Солдат, которому выпала эта честь, нервно перекрестился, поджег фитиль и с размаху швырнул неказистый цилиндр на дно оврага. Ночь на мгновение схлопнулась в одну слепящую, нестерпимо-зеленую точку, отбросив от каждого куста и камня резкую, чернильную тень. Следом ударил сухой, сокрушительный грохот — земля под ногами завибрировала, в ушах зазвенело. Когда звон утих, лица моих офицеров сказали все. Даже предупрежденные, они стояли оглушенные, потрясенные, неверяще мотая головами. Последние крохи сомнений на их лицах таяли, уступая место изумлению.

— А теперь, — я повысил голос, перекрикивая звон в ушах, — музыка. Дубов, начинай!

Восемь дюжих солдат, сплюнув на ладони, навалились на рычаги маховика. Раздался натужный скрип, который быстро сменился мерным, нарастающим гулом. Наращивая скорость, колесо превратилось в размытое пятно.

— Давай! — скомандовал я, когда вой подшипников достиг своего предела.

Солдат с кувалдой размахнулся и снес клин. Оглушительный скрежет металла — и из медного раструба сирены вырвался звук, не имевший аналогов в природе. Не вой и не рев. Низкий, вибрирующий, выворачивающий нутро гул, который постепенно полз вверх по тональности, обрастая высокими, режущими, как стекло, обертонами. Он сверлил череп, чуть ли не тошноту вызывал. И это я еще был готов. А мои молодые офицеры застыли в масках и первобытного, безотчетного ужаса. Этот звук был не громким в обычном понимании — он был всепроникающим.

Когда сирена затихла, воцарилась в прямом смысле слова «звонкая» тишина. Офицеры смотрели то на уродливую машину, то друг на друга. Первым опомнился капитан-гренадер с обезображенным шрамом лицом, издав какой-то сдавленный, нервный смешок.

— Дьявольщина… — прошептал он. — С таким-то… мы и врата адовы возьмем, не то что Азов.
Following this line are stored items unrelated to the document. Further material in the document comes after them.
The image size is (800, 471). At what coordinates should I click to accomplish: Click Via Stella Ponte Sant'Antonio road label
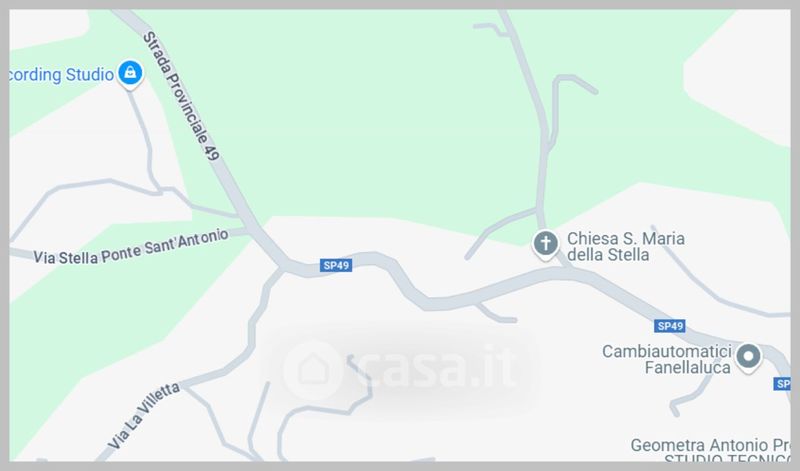coord(131,247)
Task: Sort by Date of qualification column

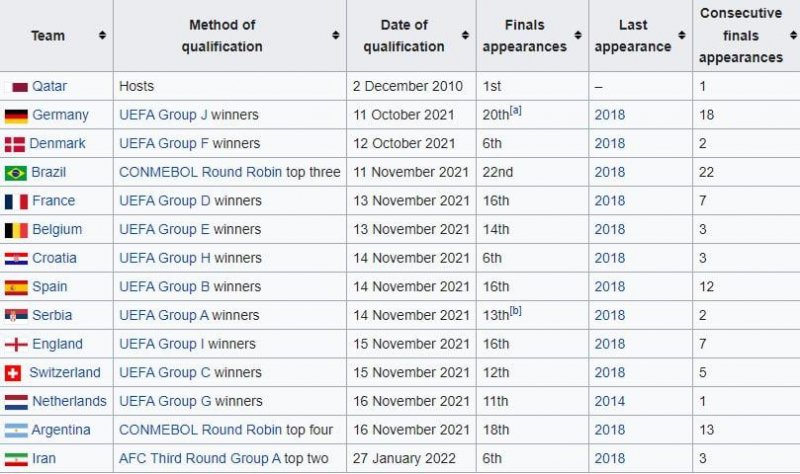Action: [465, 35]
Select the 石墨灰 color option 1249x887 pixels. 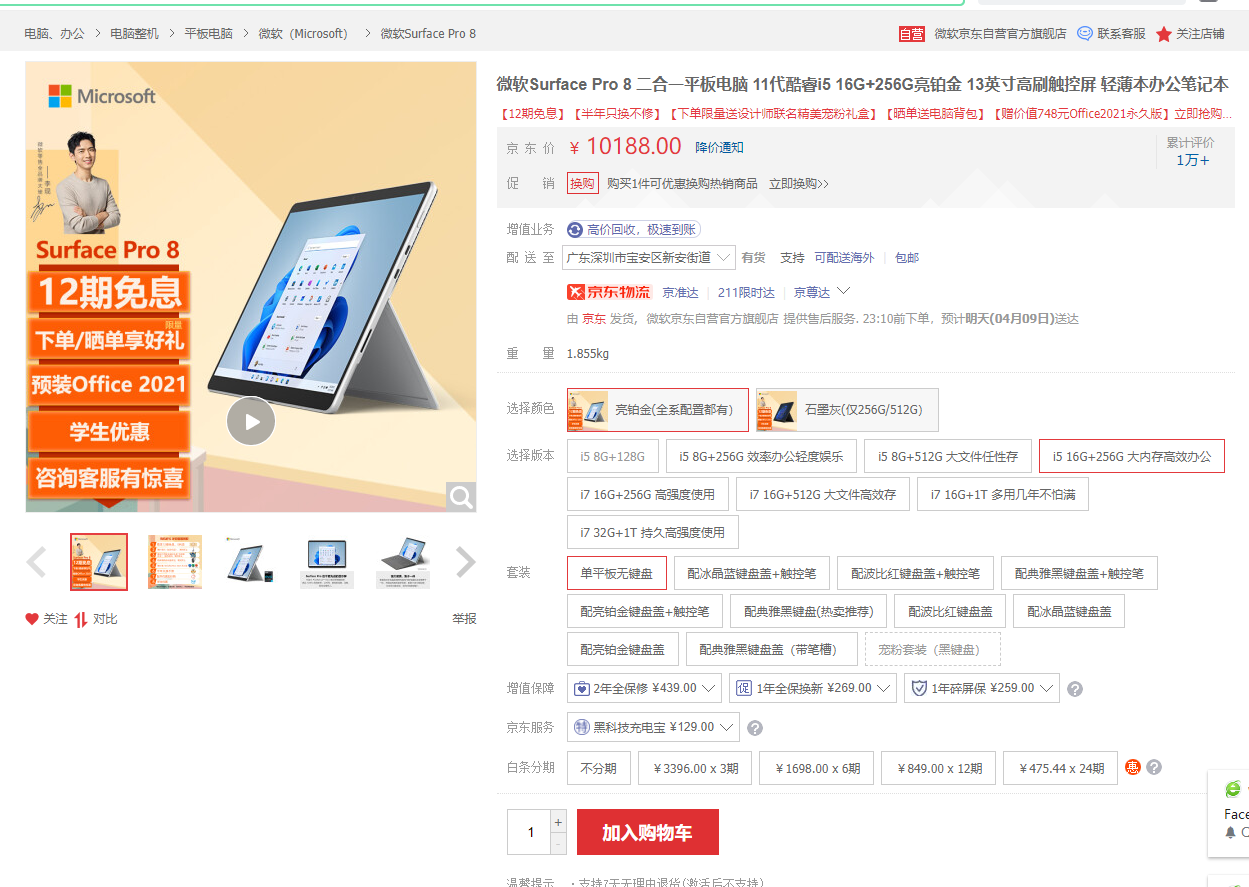[x=846, y=410]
— Капитан! — резко оборвал я его. Голос прозвучал грубо, мигом отрезвив всех. Подойдя вплотную, я посмотрел ему в лицо. — Зарубите себе на носу, господа. И передайте каждому вашему солдату. Здесь нет никакой дьявольщины. То, что вы видели — не адский огонь, а Гнев Небесный. То, что вы слышали — не вой бесовский, а Глас Господень, обращенный к неверным. Чтобы каждый наш боец, идя на штурм, знал: с нами не нечистая сила, а правда и Всевышний. Уразумели?